Work to be completed » Reproduce the material below word for word, line by line.

*****

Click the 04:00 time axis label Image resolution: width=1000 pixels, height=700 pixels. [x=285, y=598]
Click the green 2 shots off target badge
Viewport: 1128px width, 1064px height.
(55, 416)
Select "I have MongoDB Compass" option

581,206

*****

Full answer »
Click the 04:00 time axis label Image resolution: width=1000 pixels, height=700 pixels. [x=285, y=598]
Click the green 2 shots off target badge
Viewport: 1128px width, 1064px height.
(55, 416)
Select "I have MongoDB Compass" option

581,206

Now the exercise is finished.